DATE: Saturday, November 23, 1996            TAG: 9611250009
SECTION: VIRGINIA                 PAGE: C-1  EDITION: METRO 
SOURCE: LAURENCE HAMMACK STAFF WRITER


NORFOLK SOUTHERN'S SURVEILLANCE DOESN'T HELP IT WIN INJURY CASE

When Timothy Hayslett said he suffered a career-ending injury while working for Norfolk Southern Corp., the railroad didn't just take his word for it.

After Hayslett claimed in a $1.5 million lawsuit that his injury was the result of unsafe working conditions, the railroad put one of its detectives on his trail.

From a hiding spot across Brambleton Avenue, the detective used a video camera to capture Hayslett - who said he could not work at any job because of pain from a back injury - working on and off at a Roanoke garage.

But after watching the videotape during a three-day trial in Roanoke Circuit Court, a jury on Thursday night still decided to award Hayslett $441,000.

James Johnson, a Roanoke lawyer who represented the railroad, admitted that the videotape didn't show "anything as dramatic as a handstand or a backflip."

But after watching Hayslett perform a number of jobs at the garage, Johnson told the jury, "you will be able to make up your own minds about the legitimacy of his complaint that he can't work at anything."

The videotape shows Hayslett, 29, bending and squatting to replace a tail light on his truck, using power tools, sweeping the area in front of the garage and washing the windshield of a car.

"Surely he can work at something," Johnson said. "He should not be permitted to just write himself off."

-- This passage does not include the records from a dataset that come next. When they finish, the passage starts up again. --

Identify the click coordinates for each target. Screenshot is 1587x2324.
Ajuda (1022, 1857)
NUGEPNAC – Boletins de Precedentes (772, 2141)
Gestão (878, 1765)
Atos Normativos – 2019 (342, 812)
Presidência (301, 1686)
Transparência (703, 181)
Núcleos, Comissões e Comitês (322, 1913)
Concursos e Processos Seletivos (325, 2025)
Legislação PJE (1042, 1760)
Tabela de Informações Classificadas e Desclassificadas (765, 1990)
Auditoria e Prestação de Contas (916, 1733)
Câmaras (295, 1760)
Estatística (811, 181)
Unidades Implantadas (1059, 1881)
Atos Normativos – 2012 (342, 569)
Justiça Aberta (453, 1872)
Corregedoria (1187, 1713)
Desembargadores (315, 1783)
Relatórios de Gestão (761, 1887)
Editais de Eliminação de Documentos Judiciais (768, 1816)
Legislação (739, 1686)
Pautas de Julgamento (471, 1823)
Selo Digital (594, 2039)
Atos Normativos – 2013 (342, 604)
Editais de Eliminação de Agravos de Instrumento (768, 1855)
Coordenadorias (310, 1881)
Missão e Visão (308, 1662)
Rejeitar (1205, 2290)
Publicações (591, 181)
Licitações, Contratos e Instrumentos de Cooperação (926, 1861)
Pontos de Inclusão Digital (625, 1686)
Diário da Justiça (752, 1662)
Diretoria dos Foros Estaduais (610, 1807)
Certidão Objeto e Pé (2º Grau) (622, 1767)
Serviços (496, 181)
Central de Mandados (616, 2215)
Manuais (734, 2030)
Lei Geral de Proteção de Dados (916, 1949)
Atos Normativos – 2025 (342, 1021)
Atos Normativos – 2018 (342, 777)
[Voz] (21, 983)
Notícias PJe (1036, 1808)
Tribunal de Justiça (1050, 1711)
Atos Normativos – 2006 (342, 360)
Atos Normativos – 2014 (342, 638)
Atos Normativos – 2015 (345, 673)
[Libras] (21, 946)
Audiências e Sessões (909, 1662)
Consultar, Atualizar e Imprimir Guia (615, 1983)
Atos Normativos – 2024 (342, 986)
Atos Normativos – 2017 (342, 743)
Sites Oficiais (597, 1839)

But Hayslett testified that he was not working as an employee of the garage, and that he could not have done the activity captured on the videotape full time. The garage was owned by a friend, he said, and doing odd jobs there was a way to relieve his boredom while recovering from two back surgeries.

"There's no proof that he can do heavy work or lifting for an extended period of time," said Hayslett's attorney, Randy Appleton.

Hayslett, who is from Eagle Rock, testified that he ruptured a disc in his back three years ago while building hopper cars in the railroad's shops. The injury happened when Hayslett was trying to guide an 884-pound metal beam down an incline, onto a work table.

Bob Auman, a spokesman for Norfolk Southern, declined to say how often and in what types of cases the railroad uses surveillance to investigate employees who have filed lawsuits against it.

"Surveillance is nothing new in investigating claims and crimes against the rail industry" - or any other industry, Auman said.

"The primary purpose is to verify that a person does in fact have an injury or a disability that he claims to have."